(Stored items)
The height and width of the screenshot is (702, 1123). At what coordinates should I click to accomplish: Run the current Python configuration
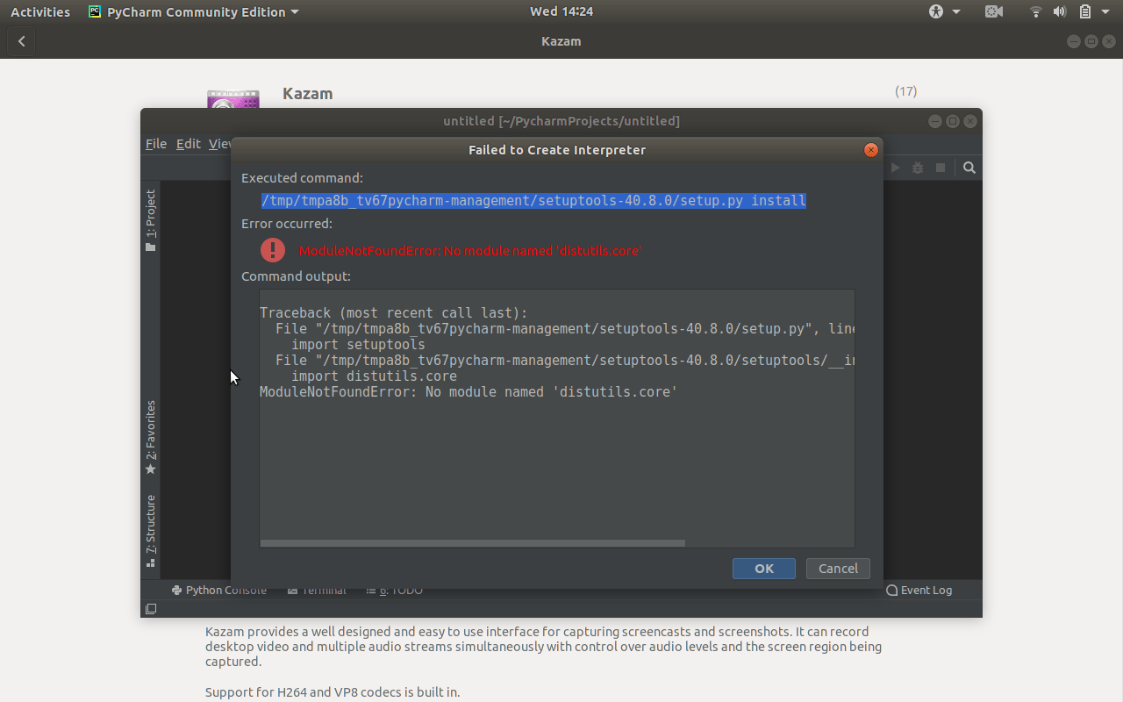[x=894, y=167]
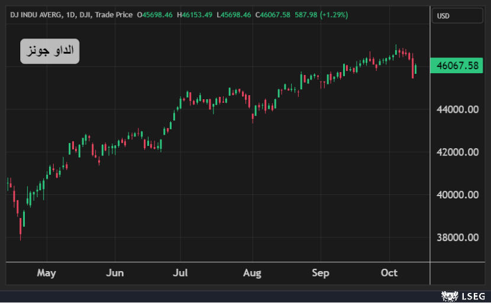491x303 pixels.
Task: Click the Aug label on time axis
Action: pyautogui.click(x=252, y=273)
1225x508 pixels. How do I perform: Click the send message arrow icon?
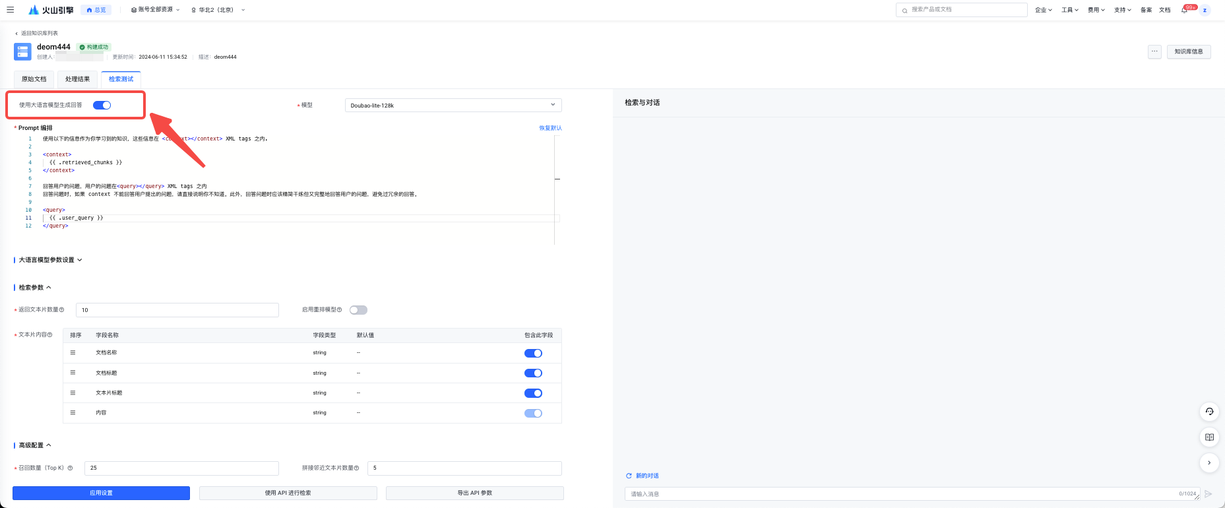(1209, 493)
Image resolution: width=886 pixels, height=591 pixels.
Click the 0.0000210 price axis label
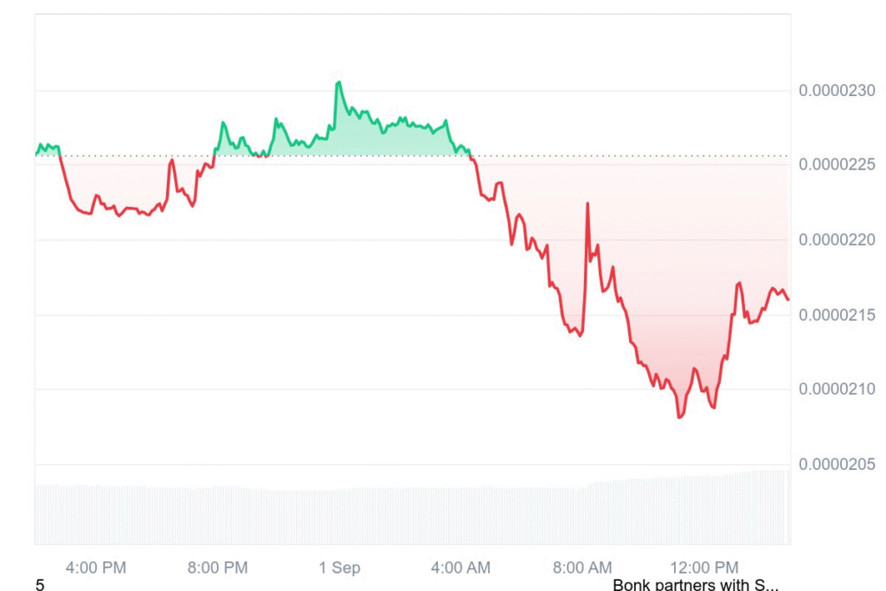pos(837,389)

What the task requires | Copy the entries exactly. Leave the pictures out.

Answer space |
The height and width of the screenshot is (702, 1123). At what coordinates should I click to accomplish: Run the current Python configuration
[x=894, y=167]
491x303 pixels.
Task: Click the Aug label on time axis
Action: pyautogui.click(x=252, y=273)
1225x508 pixels. How do I perform: Click the send message arrow icon?
(1209, 493)
Image resolution: width=886 pixels, height=591 pixels.
Click the 0.0000210 price axis label
pos(837,389)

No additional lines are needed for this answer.